The reason I say this is there’s some strange changes in SMCI’s statement of cash flows moving from 2023 to 2024, when the surge in revenue growth occurred. Through the first nine months of FY 2024, SMCI generated $855mm of GAAP net income but its operations burned $1.8 billion in cash. The majority of this was from a huge surge in inventory. But there was also a $507mm increase in accounts receivable. That’s a rather large number considering that accounts receivable grew $356mm in thru the first six months of SMCI’s fiscal year (through December). But there’s more. Accounts receivable was a $302mm source of cash in Q1 FY 2024.

I truly believe there’s something fishy going on with the incestuous relationship among SMCI, Ablecom and Compuware and the strange behavior of SMCI’s customer concentration and accounts receivable. Further to this point, SMCI raised $1.75 billion in a convertible bond offering in February. Tech companies with SMCI’s valuation multiple gush cash flow and do not have to raise money like this. At the end of 2023 (SMCI’s FY ’24 Q4) SMCI has $99 million in long term debt and $375mm in total debt. Just one quarter later SMCI has $1.86 billion in total debt.

The increase in capex YoY through the FY first nine months, just $110mm, does not explain the need to raise $1.75 million through debt issuance. If SMCI was borrowing to fund a high-growth rate, capex would be many multiples of that $110mm through FY 2024 nine months. The more I pour over SMCI’s financials in conjunction with the footnotes, the more I believe that its incestuous business relationship with Ablecom and Compuware is a serious issue.

On May 9th, this SEC filing hit:

SMCI was in SEC non-compliance with the rules governing the composition of the Board of Directors’ audit committee. Not that I watch for it, but I can’t recall ever seeing that red flag. The audit committee needs to have three independent directors. Ms. Lin is a chemical engineer and has zero experience in finance and accounting. Her previous jobs were engineering-based. I did run across an article from August 2023 which stated that she owned, at the time, over $4 million worth of SMCI stock. Something does not smell right here either.
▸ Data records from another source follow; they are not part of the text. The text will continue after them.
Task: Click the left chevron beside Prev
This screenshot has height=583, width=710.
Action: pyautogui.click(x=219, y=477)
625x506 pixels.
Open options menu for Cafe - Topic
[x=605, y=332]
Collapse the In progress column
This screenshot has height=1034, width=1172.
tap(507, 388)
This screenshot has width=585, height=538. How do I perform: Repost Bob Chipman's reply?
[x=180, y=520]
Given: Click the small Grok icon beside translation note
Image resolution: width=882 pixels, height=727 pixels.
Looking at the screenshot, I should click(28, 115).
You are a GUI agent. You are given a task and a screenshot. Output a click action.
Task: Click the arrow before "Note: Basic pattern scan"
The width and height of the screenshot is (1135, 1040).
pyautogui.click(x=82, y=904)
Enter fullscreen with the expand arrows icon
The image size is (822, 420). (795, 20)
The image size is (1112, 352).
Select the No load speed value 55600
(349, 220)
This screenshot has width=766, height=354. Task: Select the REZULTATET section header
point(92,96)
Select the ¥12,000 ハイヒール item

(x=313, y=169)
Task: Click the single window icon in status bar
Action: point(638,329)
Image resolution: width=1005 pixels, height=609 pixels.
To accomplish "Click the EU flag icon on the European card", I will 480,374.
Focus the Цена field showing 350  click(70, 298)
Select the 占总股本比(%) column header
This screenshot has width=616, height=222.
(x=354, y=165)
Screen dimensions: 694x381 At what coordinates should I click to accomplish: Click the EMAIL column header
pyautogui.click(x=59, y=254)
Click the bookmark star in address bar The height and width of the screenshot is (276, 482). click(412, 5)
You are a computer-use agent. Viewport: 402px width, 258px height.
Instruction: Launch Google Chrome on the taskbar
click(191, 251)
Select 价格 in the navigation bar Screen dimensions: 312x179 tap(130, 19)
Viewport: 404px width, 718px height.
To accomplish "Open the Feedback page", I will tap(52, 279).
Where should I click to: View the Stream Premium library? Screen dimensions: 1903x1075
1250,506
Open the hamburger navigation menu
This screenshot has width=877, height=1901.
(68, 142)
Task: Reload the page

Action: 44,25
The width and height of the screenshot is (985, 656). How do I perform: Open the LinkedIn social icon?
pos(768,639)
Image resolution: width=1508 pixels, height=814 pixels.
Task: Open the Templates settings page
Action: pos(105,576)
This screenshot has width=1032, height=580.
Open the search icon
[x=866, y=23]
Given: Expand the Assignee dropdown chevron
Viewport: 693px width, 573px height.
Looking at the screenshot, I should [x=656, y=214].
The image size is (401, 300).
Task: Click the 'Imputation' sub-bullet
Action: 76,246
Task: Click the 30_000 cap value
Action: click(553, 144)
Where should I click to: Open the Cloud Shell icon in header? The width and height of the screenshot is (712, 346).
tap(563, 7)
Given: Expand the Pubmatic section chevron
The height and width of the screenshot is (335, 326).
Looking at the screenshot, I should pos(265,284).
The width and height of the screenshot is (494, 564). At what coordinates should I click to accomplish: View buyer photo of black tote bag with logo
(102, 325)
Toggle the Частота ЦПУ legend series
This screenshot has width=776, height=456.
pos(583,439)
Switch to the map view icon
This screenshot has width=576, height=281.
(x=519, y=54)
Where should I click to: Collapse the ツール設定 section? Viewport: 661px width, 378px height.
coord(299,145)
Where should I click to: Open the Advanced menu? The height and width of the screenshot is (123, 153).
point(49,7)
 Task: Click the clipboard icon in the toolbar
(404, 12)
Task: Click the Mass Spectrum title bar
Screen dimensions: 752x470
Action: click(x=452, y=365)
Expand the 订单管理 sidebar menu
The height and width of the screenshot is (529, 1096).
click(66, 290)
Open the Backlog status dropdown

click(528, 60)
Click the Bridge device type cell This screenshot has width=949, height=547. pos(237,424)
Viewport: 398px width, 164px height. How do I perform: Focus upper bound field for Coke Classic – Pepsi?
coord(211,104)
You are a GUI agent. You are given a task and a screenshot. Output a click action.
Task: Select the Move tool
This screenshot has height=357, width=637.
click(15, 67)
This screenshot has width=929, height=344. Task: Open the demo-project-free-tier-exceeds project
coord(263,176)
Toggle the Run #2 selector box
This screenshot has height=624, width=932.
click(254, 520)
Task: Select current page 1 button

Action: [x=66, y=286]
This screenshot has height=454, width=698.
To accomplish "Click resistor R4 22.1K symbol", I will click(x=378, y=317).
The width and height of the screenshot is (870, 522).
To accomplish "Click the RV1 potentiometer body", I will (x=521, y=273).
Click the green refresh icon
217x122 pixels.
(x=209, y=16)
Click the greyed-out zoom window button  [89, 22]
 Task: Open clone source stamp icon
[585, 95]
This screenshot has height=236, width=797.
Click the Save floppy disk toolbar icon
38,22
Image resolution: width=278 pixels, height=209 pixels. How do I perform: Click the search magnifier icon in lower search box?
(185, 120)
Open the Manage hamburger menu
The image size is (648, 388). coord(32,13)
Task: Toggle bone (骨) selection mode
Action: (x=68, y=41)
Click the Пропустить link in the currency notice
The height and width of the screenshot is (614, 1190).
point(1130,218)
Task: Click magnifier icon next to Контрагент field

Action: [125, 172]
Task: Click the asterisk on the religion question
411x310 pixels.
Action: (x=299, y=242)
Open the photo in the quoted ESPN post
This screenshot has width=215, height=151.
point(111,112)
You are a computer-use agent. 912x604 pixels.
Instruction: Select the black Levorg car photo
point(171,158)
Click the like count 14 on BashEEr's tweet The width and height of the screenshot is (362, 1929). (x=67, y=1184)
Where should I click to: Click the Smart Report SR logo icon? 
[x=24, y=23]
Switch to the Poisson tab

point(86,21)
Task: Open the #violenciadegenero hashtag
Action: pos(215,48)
The Robert Blair appointment to the audit committee is equally puzzling. Blair is also an engineer. He was CEO of a semiconductor company until 2018 that was acquired by a private equity firm in 2022. Since then he’s been on the board of a technology licensing company where he previously was CEO. His background is in marketing, sales and engineering. What does any of his experience, or Ms. Lin’s experience, have to do with overseeing the accounting and financial statement preparation of SMCI? The SEC delisting notice and the two executives selected to “remedy” the delisting notice, along with the incestuous fraternal relationship detailed above are major red flags at SMCI.

The stock market must agree with my assessment of SMCI. I wrote the above analysis the week leading into Memorial Day weekend on May 23rd, when the stock was trading well over $900 before closing at $847 that day. It closed Friday at $784. It declined every day last week after Monday. This is despite copious amounts of promotional hype from stock-pushing media outlets.

SMCI has knifed below its 21, 50 and 100 dma’s. I expect to head for its 200 dma ($545 on June 3rd) unless the tech sector bubble continues to reflate. That ship may have sailed, however. I’m short SMCI by way of near-money, short-expiry puts and longer-dated, OTM puts (Sept/Nov).